Blog: stanstrup.github.io

Re: Peak filtering

Reply #4
Hi, Jan.

If by "single spectrum" data you mean single MS (as opposed to tandem MS) data, then yes, that's what I have. Sorry, I'm not familiar with the term "single spectrum".  :)  To collect my metabolomics data, I'm using an Agilent 6520 QToF in which the first mass analyzer is not selective and all the accurate mass info comes from the ToF. Would you recommend using the "density" or "nearest" methods instead of "mzClust" for this? I'm new to XCMS and I want to make sure that I'm using the appropriate parameters. It would not surprise me if I'm making some inappropriate parameter choices because somewhere along the way, I've messed up something with my retention times. Even though the retention-time-correction plot looks fine, all my RT in the output are "-1". I had thought my mistake was some where other than in the group function, though. 

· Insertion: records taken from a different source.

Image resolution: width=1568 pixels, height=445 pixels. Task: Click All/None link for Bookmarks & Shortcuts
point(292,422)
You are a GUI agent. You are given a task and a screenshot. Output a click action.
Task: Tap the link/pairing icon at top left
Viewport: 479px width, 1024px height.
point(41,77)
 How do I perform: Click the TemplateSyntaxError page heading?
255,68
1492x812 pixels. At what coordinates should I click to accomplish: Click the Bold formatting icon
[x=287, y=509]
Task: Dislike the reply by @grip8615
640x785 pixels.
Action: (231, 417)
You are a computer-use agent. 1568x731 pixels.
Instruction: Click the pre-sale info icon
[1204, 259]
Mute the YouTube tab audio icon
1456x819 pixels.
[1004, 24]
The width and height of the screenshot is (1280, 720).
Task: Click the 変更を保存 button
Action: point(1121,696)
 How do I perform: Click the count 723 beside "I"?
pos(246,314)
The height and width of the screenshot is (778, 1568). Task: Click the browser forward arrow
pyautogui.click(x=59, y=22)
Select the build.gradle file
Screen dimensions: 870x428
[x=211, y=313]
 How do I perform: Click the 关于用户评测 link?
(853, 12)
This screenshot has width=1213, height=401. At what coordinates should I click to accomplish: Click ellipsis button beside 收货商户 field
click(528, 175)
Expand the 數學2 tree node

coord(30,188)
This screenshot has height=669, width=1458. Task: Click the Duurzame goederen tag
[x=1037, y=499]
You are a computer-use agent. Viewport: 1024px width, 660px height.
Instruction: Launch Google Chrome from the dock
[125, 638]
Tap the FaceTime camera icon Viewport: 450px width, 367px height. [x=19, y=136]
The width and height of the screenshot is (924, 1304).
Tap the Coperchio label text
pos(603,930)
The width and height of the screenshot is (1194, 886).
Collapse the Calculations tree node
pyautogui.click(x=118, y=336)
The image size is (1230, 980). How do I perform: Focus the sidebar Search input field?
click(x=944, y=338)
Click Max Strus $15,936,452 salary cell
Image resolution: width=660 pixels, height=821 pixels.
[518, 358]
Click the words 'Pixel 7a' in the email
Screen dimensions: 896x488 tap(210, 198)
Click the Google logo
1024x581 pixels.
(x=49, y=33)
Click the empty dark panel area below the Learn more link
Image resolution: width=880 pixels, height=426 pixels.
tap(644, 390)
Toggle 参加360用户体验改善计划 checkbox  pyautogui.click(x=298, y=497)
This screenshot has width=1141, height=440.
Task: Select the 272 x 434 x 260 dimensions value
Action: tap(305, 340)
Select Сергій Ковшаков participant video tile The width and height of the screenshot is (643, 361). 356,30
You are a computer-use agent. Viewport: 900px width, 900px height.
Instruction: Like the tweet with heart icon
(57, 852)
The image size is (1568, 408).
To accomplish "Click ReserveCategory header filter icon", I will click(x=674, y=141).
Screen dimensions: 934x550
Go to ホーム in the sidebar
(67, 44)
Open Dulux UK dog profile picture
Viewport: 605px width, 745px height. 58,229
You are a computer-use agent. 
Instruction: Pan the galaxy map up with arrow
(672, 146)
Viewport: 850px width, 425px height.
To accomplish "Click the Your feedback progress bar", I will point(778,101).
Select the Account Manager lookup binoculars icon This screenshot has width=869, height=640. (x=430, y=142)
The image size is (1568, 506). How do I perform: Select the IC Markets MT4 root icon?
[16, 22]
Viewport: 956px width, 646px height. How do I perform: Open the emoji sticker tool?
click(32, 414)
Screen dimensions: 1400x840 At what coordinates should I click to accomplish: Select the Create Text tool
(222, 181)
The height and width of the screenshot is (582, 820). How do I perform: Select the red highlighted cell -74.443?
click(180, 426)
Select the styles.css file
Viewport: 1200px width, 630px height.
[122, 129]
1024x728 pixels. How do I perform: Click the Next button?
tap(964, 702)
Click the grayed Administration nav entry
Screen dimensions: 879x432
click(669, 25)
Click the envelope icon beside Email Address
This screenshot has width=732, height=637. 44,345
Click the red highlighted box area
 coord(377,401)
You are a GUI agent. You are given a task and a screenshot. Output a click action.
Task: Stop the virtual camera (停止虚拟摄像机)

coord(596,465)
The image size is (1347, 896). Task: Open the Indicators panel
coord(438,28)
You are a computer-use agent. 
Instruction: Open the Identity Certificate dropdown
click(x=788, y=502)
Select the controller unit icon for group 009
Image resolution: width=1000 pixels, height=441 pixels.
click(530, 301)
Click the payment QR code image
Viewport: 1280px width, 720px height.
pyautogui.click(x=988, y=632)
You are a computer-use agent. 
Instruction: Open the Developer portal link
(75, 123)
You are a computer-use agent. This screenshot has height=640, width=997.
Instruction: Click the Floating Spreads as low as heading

I really appreciate your help!

Laura

Re: Peak filtering

Reply #5
I should have included the code I'm using. Sorry. Here it is. My data are in mzData format.

Code: [Select]
Samples <- list.files(getwd(), pattern="mzdata.xml", full.names=FALSE, recursive=TRUE)
QCset <- xcmsSet(Samples, method = "centWave", snthresh = 10,
              ppm=5, peakwidth=c(10,30),
              mzCenterFun="wMean",integrate = 1,fitgauss= TRUE)

QCset

QCset.mzClust <- group(QCset, method="mzClust", minsamp=1, mzppm=5)
QCset.mzClust.2 <- retcor(QCset.mzClust, missing=0, extra=1, smooth="loess",
                          family="symmetric", plottype="mdevden")
QCset.mzClust.3 <- group(QCset.mzClust.2, method="mzClust", minsamp=1, mzppm=5)
QCset.mzClust.4 <- fillPeaks(QCset.mzClust.3)
QCset.5c1c <- diffreport(QCset.mzClust.4, "20110211", "20110223", "QCurine XCMS 5c1c", 20)

Laura

Re: Peak filtering

Reply #6
I believe the mzClust is intended for data where you directly infused your sample to the MS; so without any chromatography. I could imagine that is why retention times gets messed up. I would just use the default "density".
A ppm of 5 as you are using seems quite low. At least my instrument does not perform that good reliably.
Blog: stanstrup.github.io

Re: Peak filtering

Reply #7
Oh! Well, that would explain it! And I suppose that 5 ppm is a bit overly optimistic. That's on the better end of our resolution. We probably get more like 5-10 ppm for most mass features but sometimes lower. I tried again, this time using the density function. Here's the code I used:

Code: [Select]
QCset5 <- xcmsSet(Samples, method = "centWave", snthresh = 10, 
                  ppm=15, peakwidth=c(6,18),
                  mzCenterFun="wMean",integrate = 1,fitgauss= TRUE)

QCset5

QCset5.grouped <- group(QCset5, method="density", minsamp=1, mzwid=0.004)
QCset5.RTcor <- retcor(QCset5.grouped, missing=0, extra=1, smooth="loess",
                          family="symmetric", plottype="mdevden")
QCset5.grouped.2 <- group(QCset5.RTcor, method="density", minsamp=1, mzwid=0.004)
QCset5.filledpeaks <- fillPeaks(QCset5.grouped.2)
QCset.5c1e <- diffreport(QCset5.filledpeaks, "20110211", "20110223", "QCurine XCMS 5c1e", 20)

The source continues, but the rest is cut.